Metrics Collection Guide

This document explains how to use the pkg/metrics package to collect metrics and instrument your application.

Configuration

Metrics are configured entirely through environment variables. Enable metrics in your .env file:

METRICS_ENABLED=true
METRICS_PROVIDER=prometheus          # or opentelemetry, disabled
METRICS_NAMESPACE=ims_pocketbase

Note: All metrics configuration is loaded from environment variables - no JSON config files are used. This follows the 12-factor app methodology for configuration management.

Basic Usage

Get Metrics Provider

import "ims-pocketbase-baas-starter/pkg/metrics"

metricsProvider := metrics.GetInstance()

Metric Types

// Counter - count events
metricsProvider.IncrementCounter("user_registrations_total", map[string]string{
    "method": "email",
})

// Histogram - measure distributions (response times, sizes)
metricsProvider.RecordHistogram("request_duration_seconds", 0.125, map[string]string{
    "endpoint": "/api/users",
})

// Gauge - current values (connections, queue size)
metricsProvider.SetGauge("active_connections", 42, map[string]string{
    "server": "web-01",
})

// Timer - measure operation duration
timer := metricsProvider.StartTimer("database_query_duration_seconds", map[string]string{
    "table": "users",
})
// ... perform operation ...
timer.Stop()

Instrumentation Helpers

The package includes helper functions that automatically handle timing, counting, and error tracking:

Instrument Functions

// Using helper function (recommended)
func processUser(userID string) error {
    metricsProvider := metrics.GetInstance()

    return metrics.InstrumentRecordOperation(metricsProvider, "users", "process", func() error {
        return doProcessing(userID)
    })
}

Instrument HTTP Handlers

func HandleUserStats(e *core.RequestEvent) error {
    metricsProvider := metrics.GetInstance()
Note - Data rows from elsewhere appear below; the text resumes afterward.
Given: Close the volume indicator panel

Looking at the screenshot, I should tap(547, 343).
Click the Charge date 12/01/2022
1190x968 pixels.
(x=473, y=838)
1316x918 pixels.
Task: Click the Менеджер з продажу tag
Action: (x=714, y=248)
    return metrics.InstrumentHTTPHandler(metricsProvider, "GET", "/api/user-stats", func() error {
        stats, err := computeUserStats(e.App)
        if err != nil {
            return err
        }
        return e.JSON(200, stats)
    })
}

Instrument Jobs

func (h *EmailJobHandler) Handle(ctx *cronutils.CronExecutionContext, job *jobutils.JobData) error {
    metricsProvider := metrics.GetInstance()
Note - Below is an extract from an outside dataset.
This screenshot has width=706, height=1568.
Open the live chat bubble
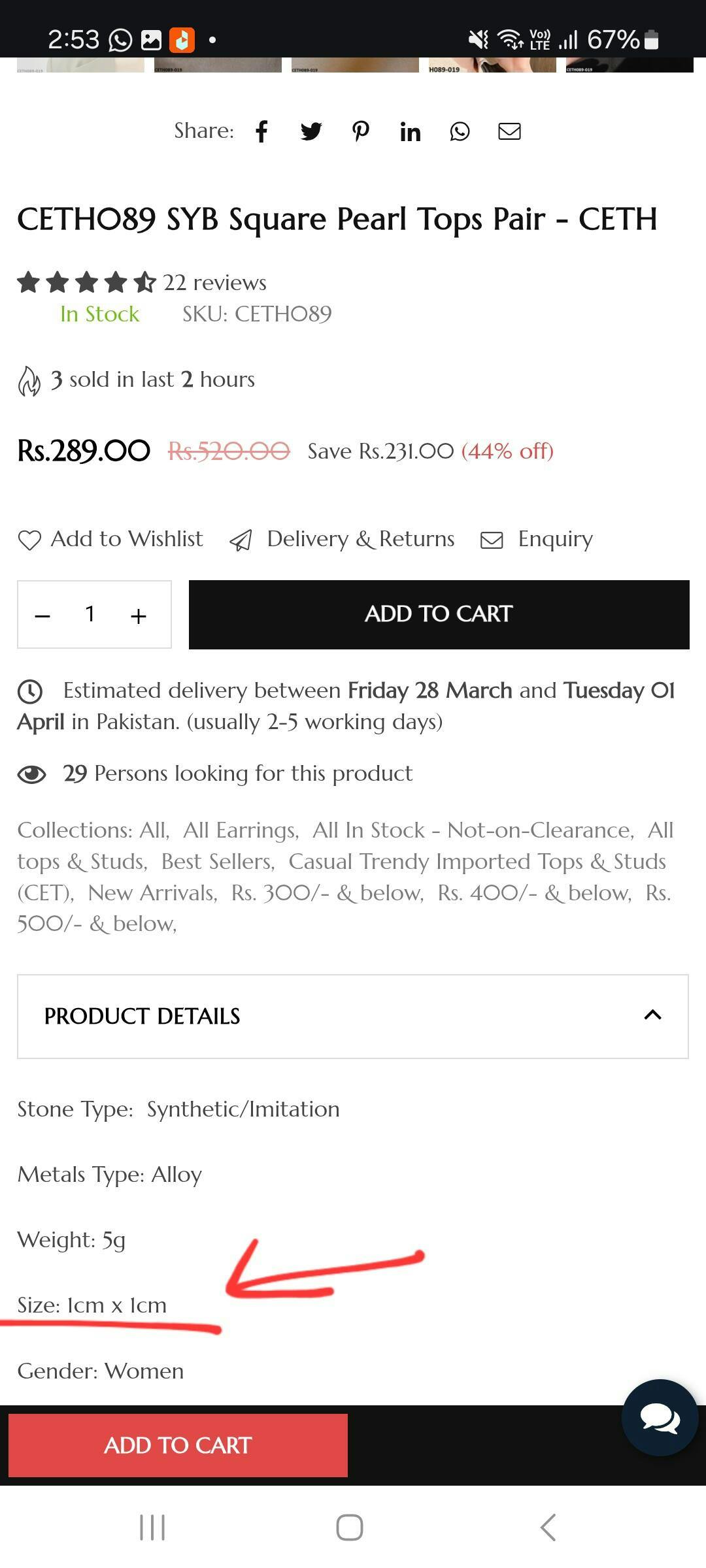point(660,1418)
    return metrics.InstrumentJobHandler(metricsProvider, "email", func() error {
        return h.processEmailJob(job)
    })
}

Instrument Hooks

func HandleUserUpdate(e *core.RecordEvent) error {
    metricsProvider := metrics.GetInstance()
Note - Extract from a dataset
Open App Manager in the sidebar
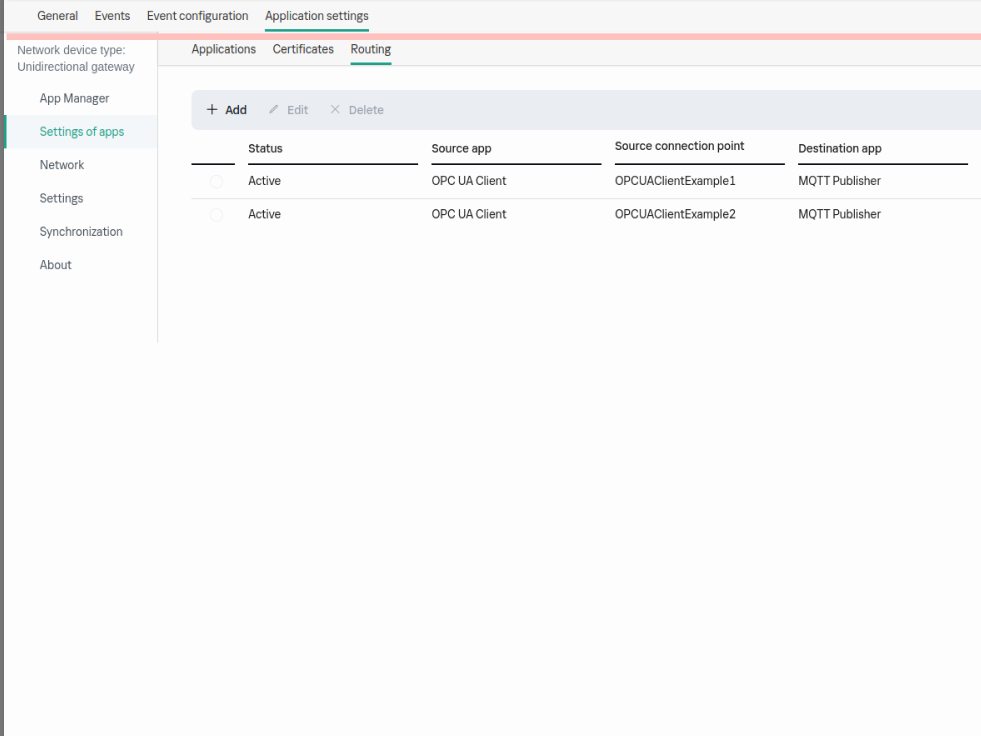The width and height of the screenshot is (981, 736). tap(74, 99)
    return metrics.InstrumentHook(metricsProvider, "user_update", func() error {
        return updateUserSettings(e.Record)
    })
}

Other Helpers

// Measure execution time
err := metrics.MeasureExecutionTime(metricsProvider, "operation_duration_seconds",
    map[string]string{"type": "data_processing"}, func() error {
        return processData()
    })

// Record cache operations
metrics.InstrumentCacheOperation(metricsProvider, true)  // cache hit
metrics.InstrumentCacheOperation(metricsProvider, false) // cache miss

// Record queue size
metrics.RecordQueueSize(metricsProvider, "email_queue", 25)

Accessing Metrics

Prometheus: http://localhost:8090/metrics
Grafana: http://localhost:3000 (admin/admin)

Best Practices

// Good - consistent labels
labels := map[string]string{
    "operation": "create",
    "method": "api",
}

// Bad - avoid high cardinality (unique user IDs)
// Don't use user_id as label

// Good naming conventions
"http_requests_total"           // Use underscores
"request_duration_seconds"      // Include units
"job_queue_size"               // Descriptive names

Safety & Resilience

Your application is completely safe when Prometheus/Grafana are down!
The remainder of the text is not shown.